In ambito educativo, ad ogni modo, già don Bosco insegnava che la migliore strategia è la prevenzione e personaggi immersi nel mondo tecnologico come Steve Jobs erano i primi a tenere i propri figli lontani da cellulari, tablet e pc. A livello concreto, a suo giudizio, quali limiti temporali dovrebbero mettere i genitori rispetto all’uso giornaliero delle tecnologie, in base alle varie età?

«Uno studio dell’American Academy of Paediatrics (Accademia americana dei pediatri) raccomanda di tenere i bambini sotto i 18 mesi totalmente alla larga da uno schermo, seguito da un massimo di un’ora al giorno fino a cinque anni. Non c’è un numero di ore suggerito per i bambini dai 6 anni in su: 60 minuti, magari divisi in due blocchi da 30, vengono spesso considerati un limite ragionevole. Ma ovviamente tutto cambia a seconda dell’età e da bambino a bambino. Bisogna però rendere consapevoli i propri figli del fatto che i videogiochi sono un passatempo divertente ma non l’unico, e per questo occorre intervallarli con diverse altre attività. Un uso equilibrato e sano dei videogiochi non prevede il loro utilizzo come “baby sitter passivi”».

A quanto detto fino ad ora si somma un altro aspetto: la qualità dei videogiochi odierni. Quali sono, a suo avviso, i criteri di scelta da seguire nell’acquisto?

«È importante scegliere videogiochi adatti, sia per età che per contenuti, alle necessità dei figli, facendo riferimento al sistema PEGI (Pan European Game Information: Informazioni Paneuropee sui giochi). È il primo sistema europeo di classificazione dei videogiochi in base all’età e al contenuto. Grazie a questo sistema, sulle confezioni dei videogames è possibile notare una serie di simboli che identificano l’età e mettono in guardia sul contenuto».

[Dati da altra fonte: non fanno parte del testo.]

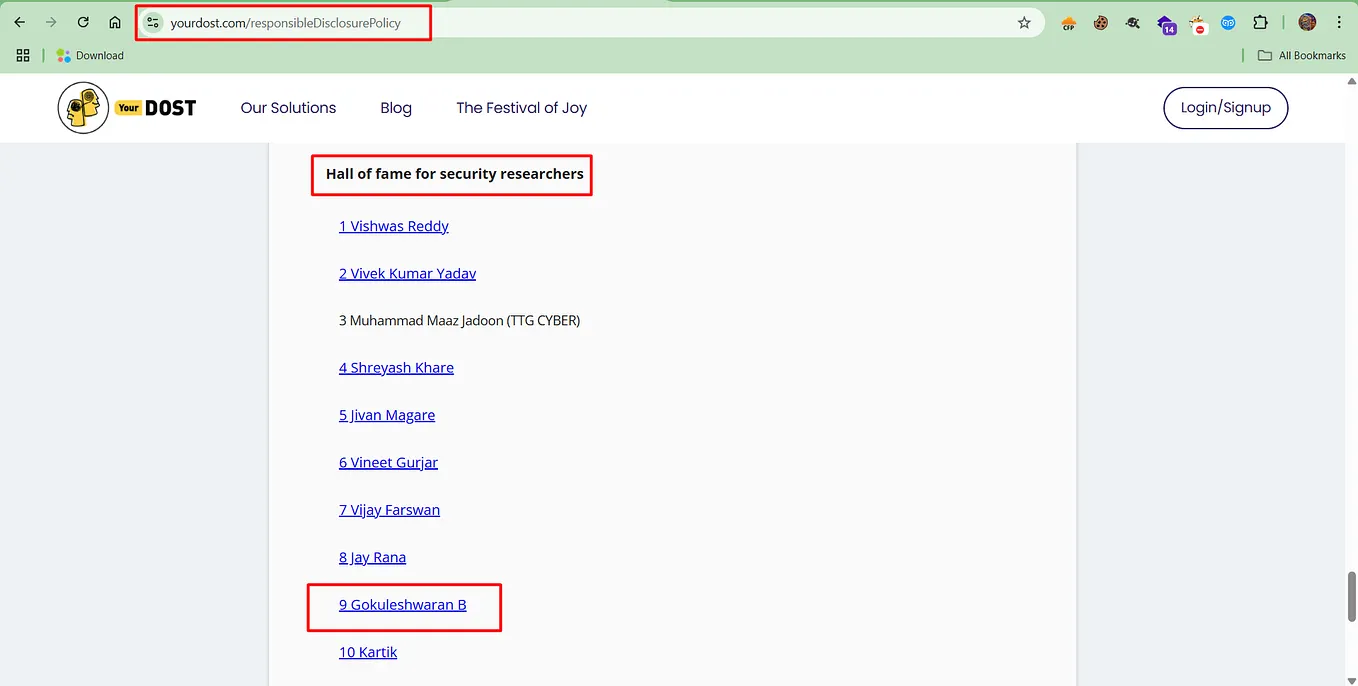Open the Extensions puzzle-piece icon

[x=1261, y=22]
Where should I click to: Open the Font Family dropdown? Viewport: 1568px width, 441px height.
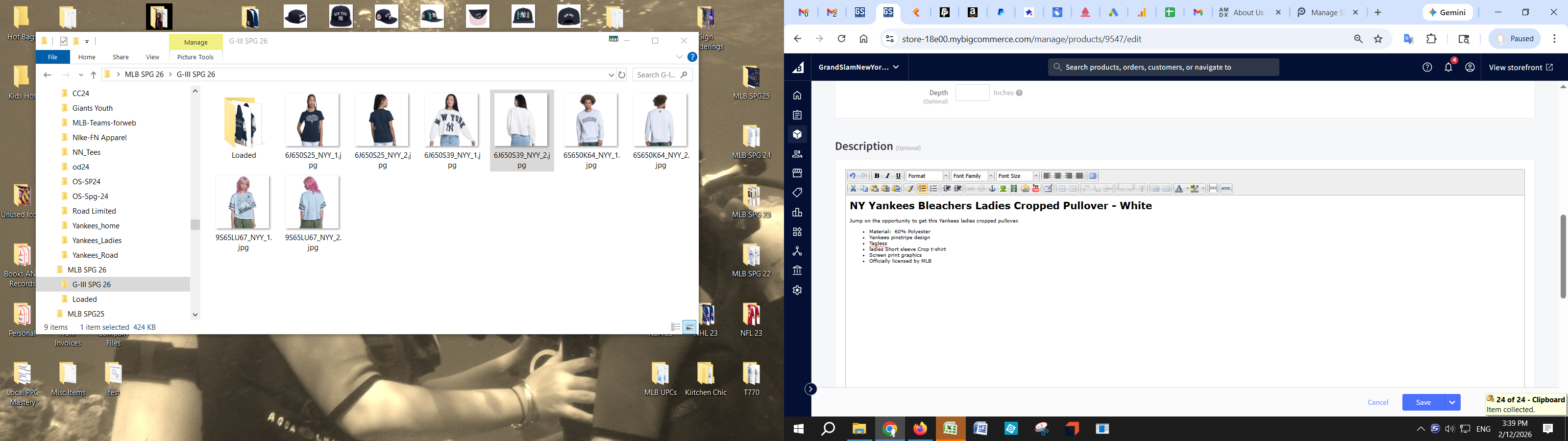(973, 176)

Un’ultima domanda, forse scomoda. Capita spesso di notare che sono i genitori stessi ad avere sempre in mano il cellulare e ad aver bisogno di guardare la televisione o navigare sul web. In questi casi, com’è possibile sensibilizzare a un buon uso della tecnologia?

«Innanzitutto è fondamentale condividere alcune regole per un utilizzo responsabile. Per gli adulti consiglierei di monitorare il tempo trascorso davanti allo smartphone. A volte, avere un’idea del tempo trascorso online può portarci a riflettere e a cambiare le nostre abitudini. Un ulteriore accorgimento potrebbe essere quello di salvaguardare zone “off line” in casa, ad esempio: “Nessun telefono a tavola”, “I compiti si fanno senza Facebook” e “A letto senza tablet”, e a queste regole nessuno in famiglia deve esserne esente. Ogni famiglia deve trovare il proprio set di regole, non c’è nessuna ricetta magica. Ma la comunicazione tra genitori e figli non va messa in secondo piano, né lasciata al caso, poiché rappresenta davvero un’occasione preziosa di comprensione e di ascolto reciproco».